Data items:
□ □ □ □ □
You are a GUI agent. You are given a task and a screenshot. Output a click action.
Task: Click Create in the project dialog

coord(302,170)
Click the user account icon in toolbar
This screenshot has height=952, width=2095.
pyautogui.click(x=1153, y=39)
□ □ □ □ □
PROBLEM DESCRIPTION => Give every entry again, character for character.

TASK RESPONSE =>
You are a GUI agent. You are given a task and a screenshot. Output a click action.
Task: Click Create in the project dialog

coord(302,170)
Click the user account icon in toolbar
This screenshot has height=952, width=2095.
pyautogui.click(x=1153, y=39)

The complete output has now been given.